▶ [Exercise requirements] Rewrite the records from the start up to and including the line with "coord(19,169)", replacing "screenshot" with "screen image" and leaving everything else unchanged. Omit the pictures from your answer.

— begin Data records —

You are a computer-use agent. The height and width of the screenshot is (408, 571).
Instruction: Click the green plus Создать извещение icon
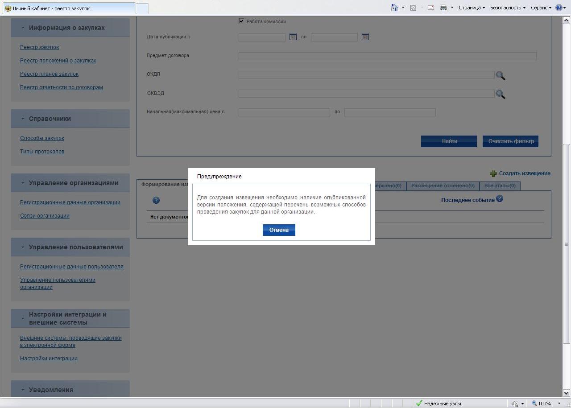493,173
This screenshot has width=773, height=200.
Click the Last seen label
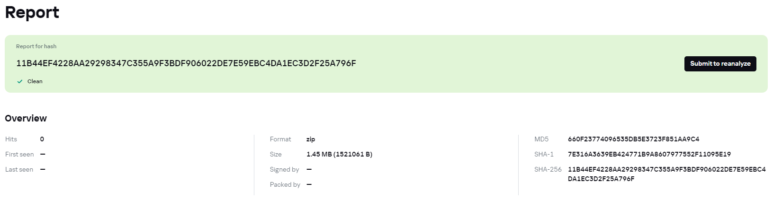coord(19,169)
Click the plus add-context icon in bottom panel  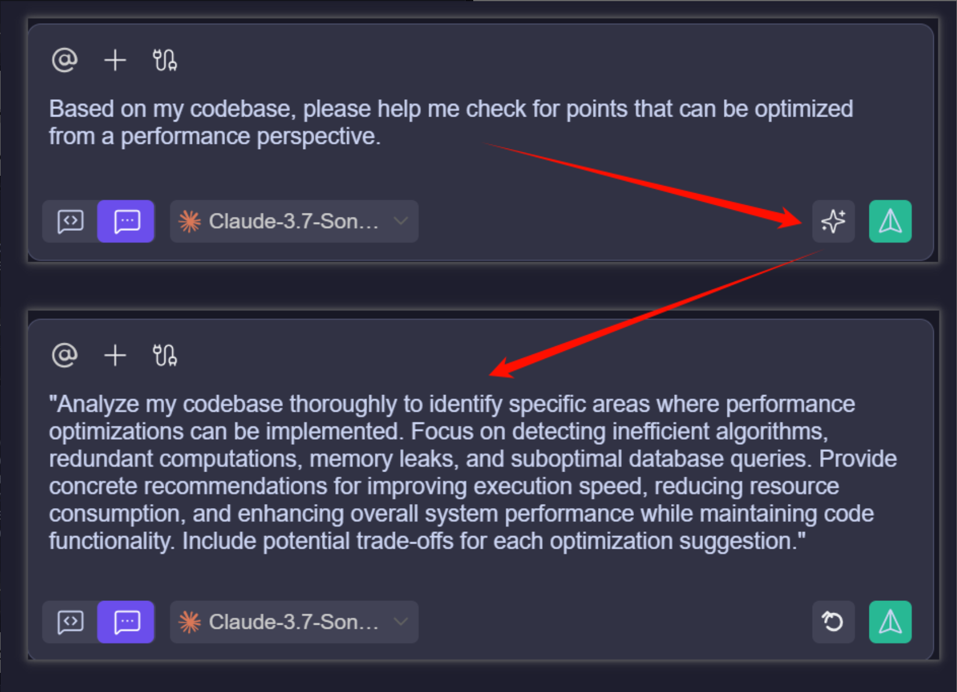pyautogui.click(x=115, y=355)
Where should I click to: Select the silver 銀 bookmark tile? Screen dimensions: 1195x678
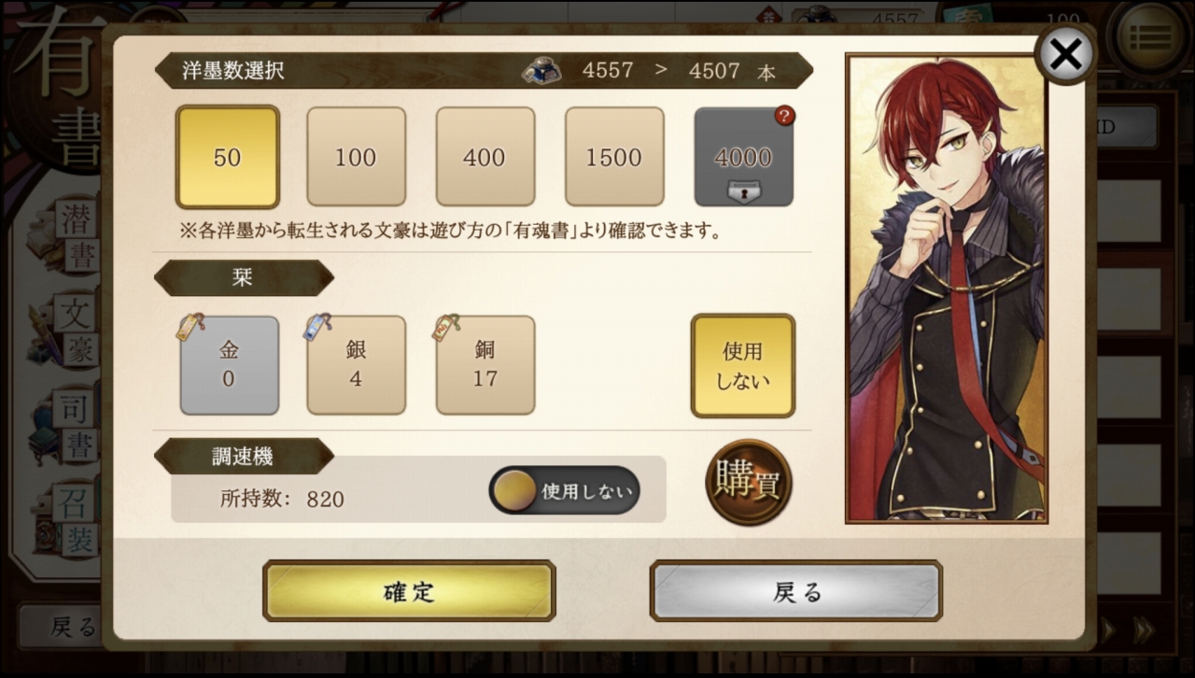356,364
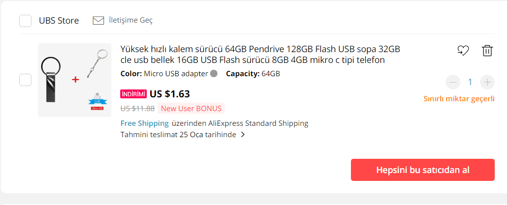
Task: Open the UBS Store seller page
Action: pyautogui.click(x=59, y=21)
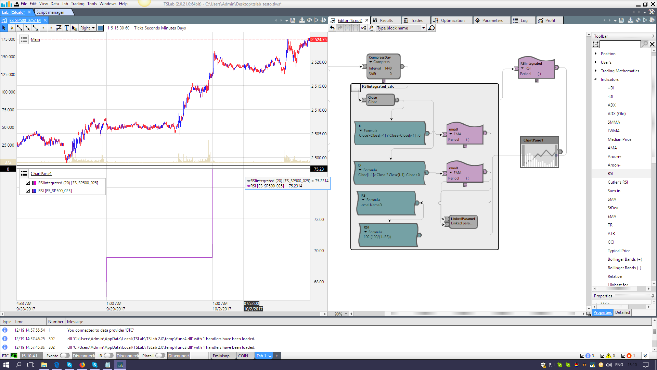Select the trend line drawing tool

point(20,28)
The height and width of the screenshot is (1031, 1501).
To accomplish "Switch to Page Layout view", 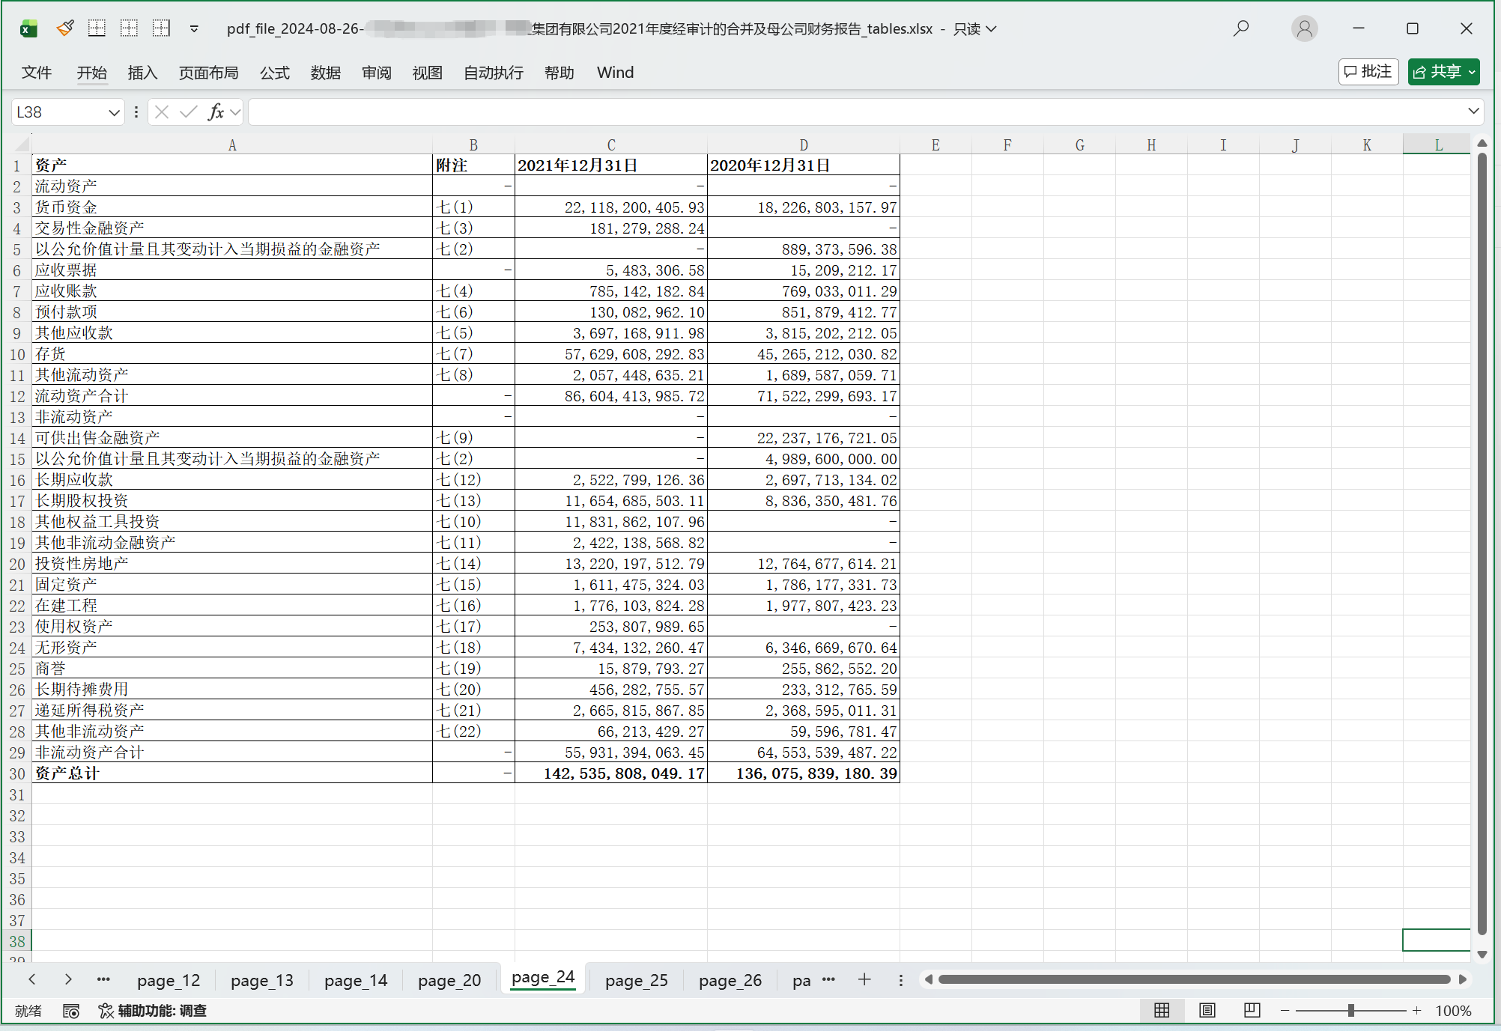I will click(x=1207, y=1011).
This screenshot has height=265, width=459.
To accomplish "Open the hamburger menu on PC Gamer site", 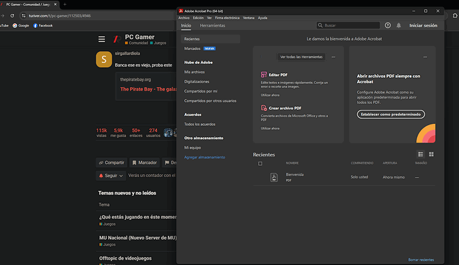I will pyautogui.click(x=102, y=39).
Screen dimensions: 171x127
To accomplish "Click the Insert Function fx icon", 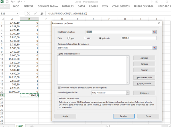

— end Data records —

▶ [Reply]
You are a computer-use agent. The height and width of the screen image is (408, 571).
Instruction: Click the green plus Создать извещение icon
493,173
This screen image has width=773, height=200.
Click the Last seen label
coord(19,169)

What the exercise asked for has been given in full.